DEBKA-Net-Weekly‘s sources report that US forces are now plugging the gaps in southern and northern Iraq, but the going is slow and the infiltration is continuing.
This painful contretemps has encouraged dissident voices in Iran to clamor for better relations with the United States. Even high-ranking Iranian officials have been unable to keep their fears of an American attack from reaching public ears.
Khamenei’s personal representative in the Revolutionary Guards, Ayatollah Movahedi-Kermanj, this week warned of an impending US strike against the Iranian government. He said that calls for better relations would only encourage American aggression.
The speaker of the Iranian parliament, Hojjat-el-Islam Mahdi Karrubi, said he was deeply perturbed by the US presence along the Iranian border.
Khamenei told the hush-hush conference he was taking very seriously the warnings sounded this week by Bush, defense secretary Donald Rumsfeld, secretary of state Colin Powell and deputy defense secretary Paul Wolfowitz.

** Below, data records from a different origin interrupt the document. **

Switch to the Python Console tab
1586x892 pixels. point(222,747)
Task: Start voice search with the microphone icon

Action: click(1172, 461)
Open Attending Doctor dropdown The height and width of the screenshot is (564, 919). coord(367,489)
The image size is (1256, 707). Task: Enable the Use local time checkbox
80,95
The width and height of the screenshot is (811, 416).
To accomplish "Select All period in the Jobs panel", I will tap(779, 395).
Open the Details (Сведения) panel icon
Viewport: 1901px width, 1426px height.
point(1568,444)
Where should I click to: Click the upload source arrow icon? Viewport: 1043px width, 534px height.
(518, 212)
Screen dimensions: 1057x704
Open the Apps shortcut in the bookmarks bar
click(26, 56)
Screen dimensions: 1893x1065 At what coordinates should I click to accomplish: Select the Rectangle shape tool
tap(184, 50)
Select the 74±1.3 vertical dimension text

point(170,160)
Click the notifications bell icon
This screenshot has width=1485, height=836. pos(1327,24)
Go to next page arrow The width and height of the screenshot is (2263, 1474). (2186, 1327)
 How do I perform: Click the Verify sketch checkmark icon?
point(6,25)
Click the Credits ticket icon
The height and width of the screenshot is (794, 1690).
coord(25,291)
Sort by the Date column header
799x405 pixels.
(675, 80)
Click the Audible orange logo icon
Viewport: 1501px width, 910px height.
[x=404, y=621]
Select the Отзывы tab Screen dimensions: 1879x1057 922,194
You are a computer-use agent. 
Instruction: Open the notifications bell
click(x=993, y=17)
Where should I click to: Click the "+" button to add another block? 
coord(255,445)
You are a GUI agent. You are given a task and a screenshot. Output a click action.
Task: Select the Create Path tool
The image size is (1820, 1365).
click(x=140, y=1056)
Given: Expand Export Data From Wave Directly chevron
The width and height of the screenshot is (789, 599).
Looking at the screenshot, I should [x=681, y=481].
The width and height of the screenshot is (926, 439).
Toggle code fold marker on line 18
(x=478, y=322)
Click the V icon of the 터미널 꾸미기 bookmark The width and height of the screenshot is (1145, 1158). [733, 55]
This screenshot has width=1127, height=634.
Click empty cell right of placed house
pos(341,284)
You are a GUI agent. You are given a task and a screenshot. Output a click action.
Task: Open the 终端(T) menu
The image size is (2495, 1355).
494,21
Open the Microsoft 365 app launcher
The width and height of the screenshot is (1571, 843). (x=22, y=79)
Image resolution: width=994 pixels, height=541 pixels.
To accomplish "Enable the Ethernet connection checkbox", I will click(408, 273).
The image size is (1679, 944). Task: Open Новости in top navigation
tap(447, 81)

Iran was under threat, he said.
Keeping up the heat, US officials have been using every opportunity to raise Iran’s nuclear program – most recently at a meeting of the international atomic energy agency in Geneva, where Washington demanded strict limitations to be imposed on Iran’s atomic operations.
The reversal Khamenei has ordered in Iranian rhetoric is embarrassing when only three weeks ago he was hurling insults at Bush and calling on the Iraqi masses to rise up against the infidel interlopers. Iranian spokesmen are now talking neutrality in Iraq and claiming lamely that the Badr Brigade and SCIRI fighters they sent in as troublemakers were only returning exiles going home to make a patriotic contribution to their country’s future.